One common scenario - particularly with flat (CSV) data - is to received denormalized data. This means that the data itself represents a many-to-many relation between two sets of entities and that the total number of row/lines does not represent the actual amount of entities but the amount of relationships between them. External Import takes care not to import duplicate entries and automatically filters on the defined external key (see property referenceUid).

However if you don’t do any specific configuration, it is always the first row that will be imported and the others will simply be discarded. This may not be what you want. A schema for this situation could be:

Import scenario with denormalized data and no specific configuration

The black key and the white key represent the external keys. Among the four rows, there are only two different keys. And indeed, at the end of the process (green), only two records are created in the TYPO3 database.

The column with the pattern represents the denormalized data. During the process (grey), inside each row, this column may be mapped to some other database table (magenta squares), but then only the first row is actually stored.

Denormalized data with multiple rows

The previous scenario may correspond to a real use case, but most likely not, because it involves losing relationship information. To preserve it, one way is to use the multipleRows property. It is defined at column-level and instructs External Import to not discard the excess data, but to keep and merge it after all other transformations (it is assembled as a comma-separated list of values).

The result can be represented as:

Import scenario with denormalized data and multiple rows activated

Only two records are created but the many-to-many relations are preserved.

Note

This is absolutely independent of whether you are using a MM-table on the TYPO3 side or not. If you are not, the comma-separated list will be stored as is. If you are, the TYPO3 Core Engine will take care of filling the MM-table for you.

Substructure fields with multiple rows

Another scenario is that the external data is not a flat structure, but contains nested data. This is what the substructureFields property is for. It allows to fetch a value inside a deeper structure. But if there are mutliple values, it will actually trigger an on-the-fly denormalization of the external data, as the schema below attempts to portray:

Import scenario with substructure fields and multiple rows activated

The structured nested inside the external data (little yellow squares inside the red bar) is extracted leading to two rows durign the process. The process may also add columns. If the fields of the substructure are mapped to names of already defined columns (from the column configuration or the additional fields), the values will be put into those fields (and replace any existing value). If they are mapped to differents names, however, this will create new columns. A mix and match is possible.

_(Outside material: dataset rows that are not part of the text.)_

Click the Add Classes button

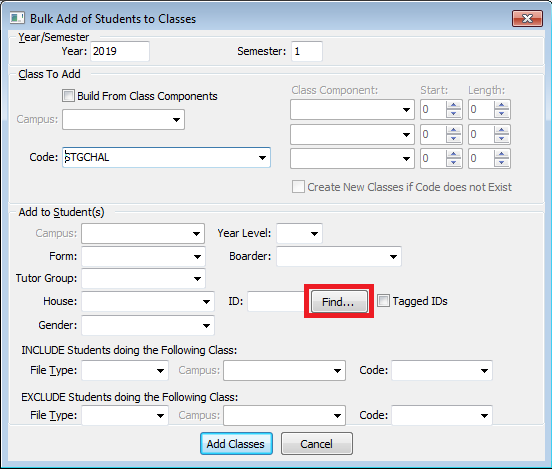click(x=236, y=444)
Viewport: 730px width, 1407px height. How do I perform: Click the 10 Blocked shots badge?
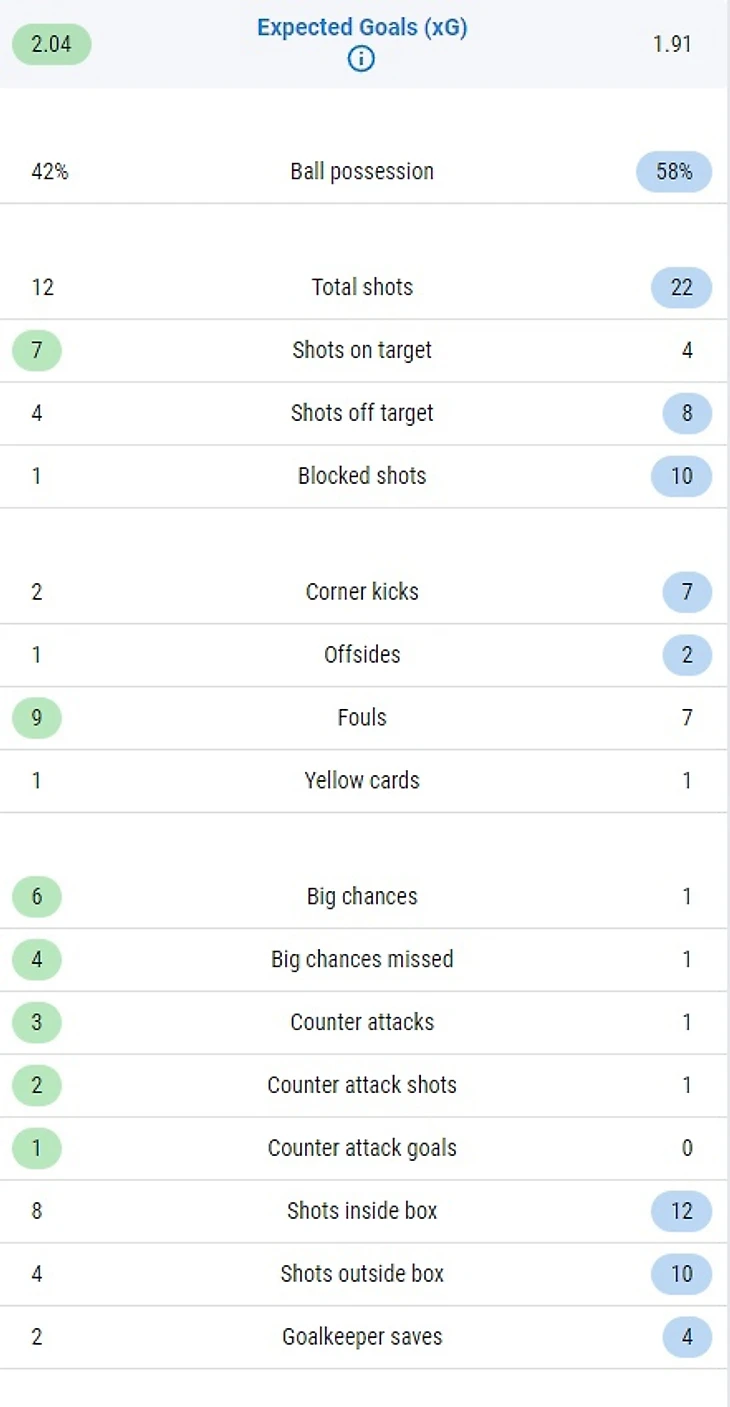pyautogui.click(x=681, y=477)
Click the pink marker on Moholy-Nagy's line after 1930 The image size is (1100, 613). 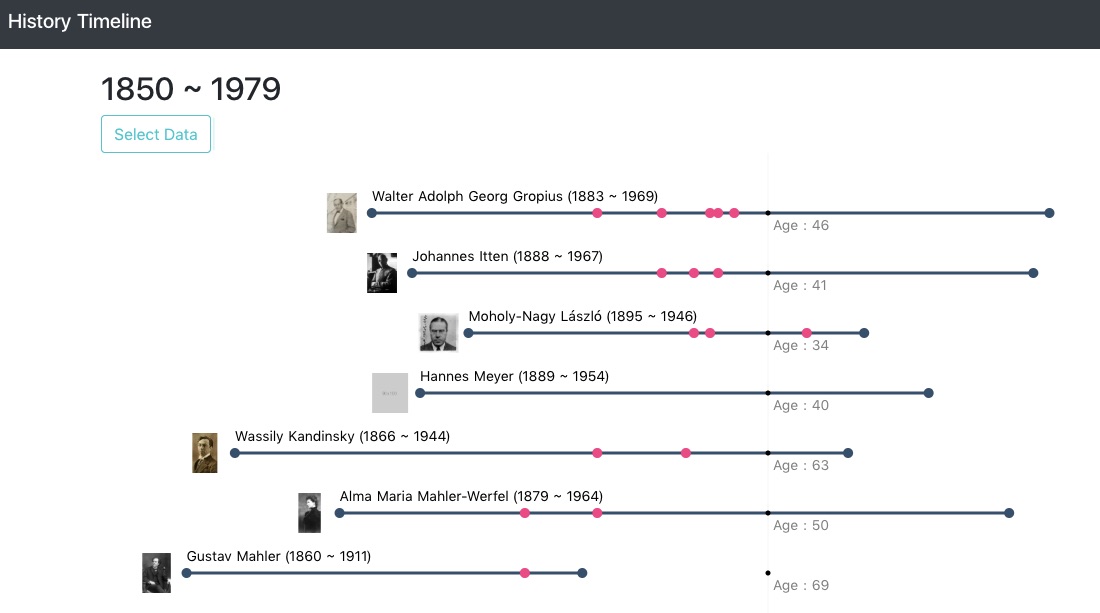pyautogui.click(x=806, y=332)
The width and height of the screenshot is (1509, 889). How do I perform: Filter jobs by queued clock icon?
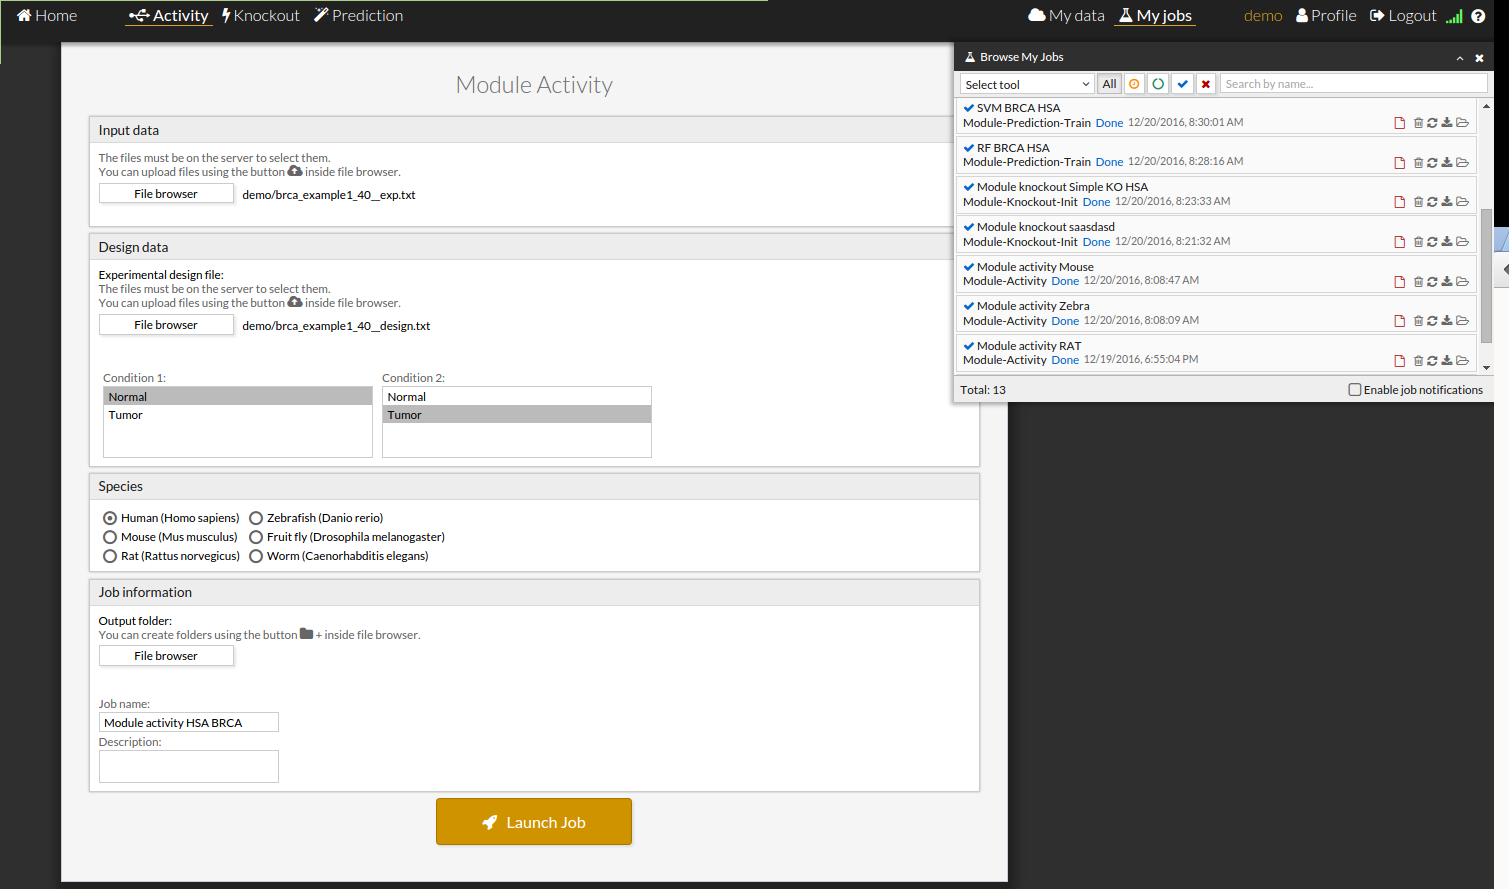(1134, 84)
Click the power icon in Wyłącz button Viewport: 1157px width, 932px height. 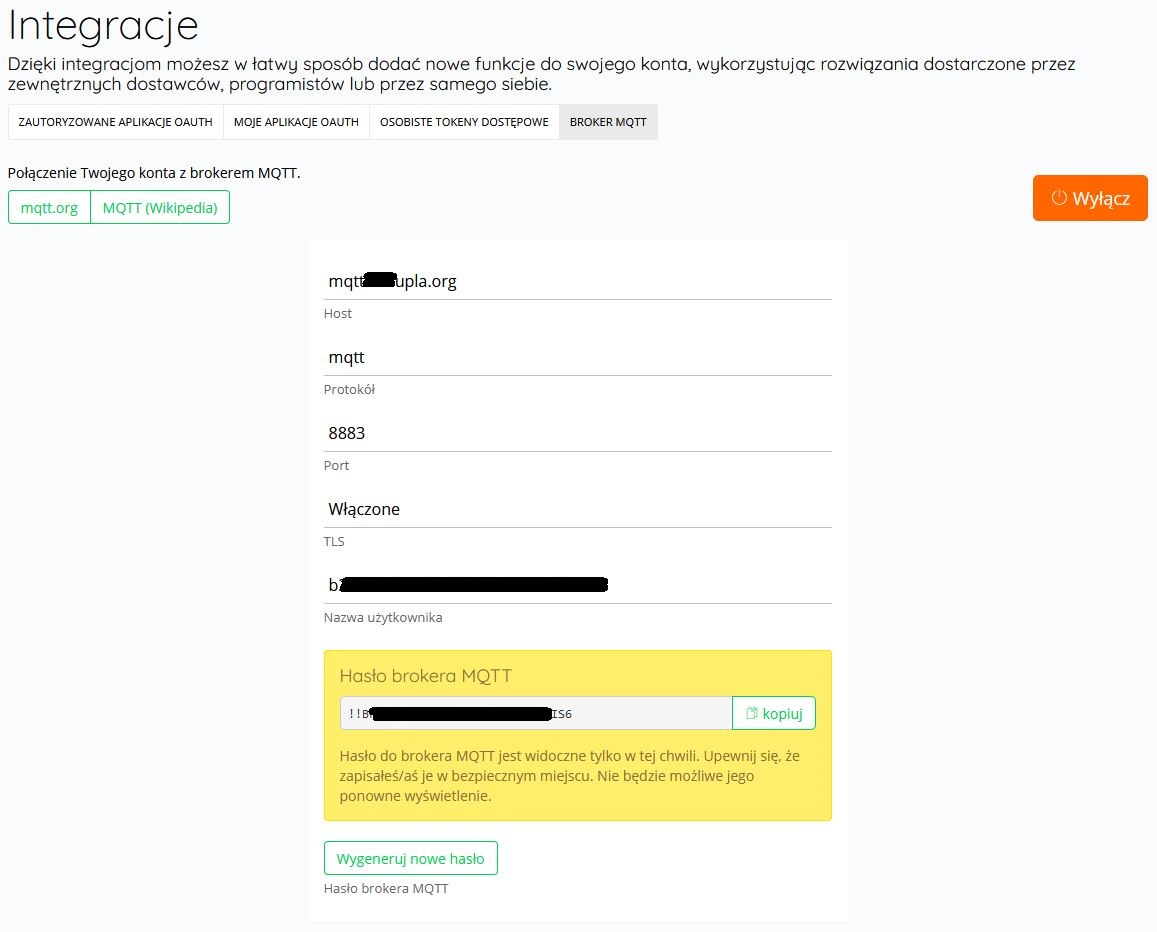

In the schema above, the yellow column is new and the striped grey column represents an existing column which was “overridden” with values from the substructure.

Note that extra columns do not have a full definition like the other columns and thus don’t go through the Transformation step (but are available in the rows for manipulation inside user functions or custom steps). They are also not stored to the database. If you map a substructure field to an existing column, it will both go through the Transformation step and be saved to the database.

As for the extra rows they are collapsed back using comma-separated list of values in the columns for which the multipleRows property was set.

Substructure fields with child records

Starting from the same scenario as above, it is also possible to define child records with the children property instead of using multipleRows. In this case, the denormalized rows are not collapsed but each row is used to create a separate child record:

Import scenario with substructure fields and child recrods

Substructure fields may be used to fill children columns.

Note

It is perfectly possible to create child records from “normal” denormalized data. Using substructure fields is just an example.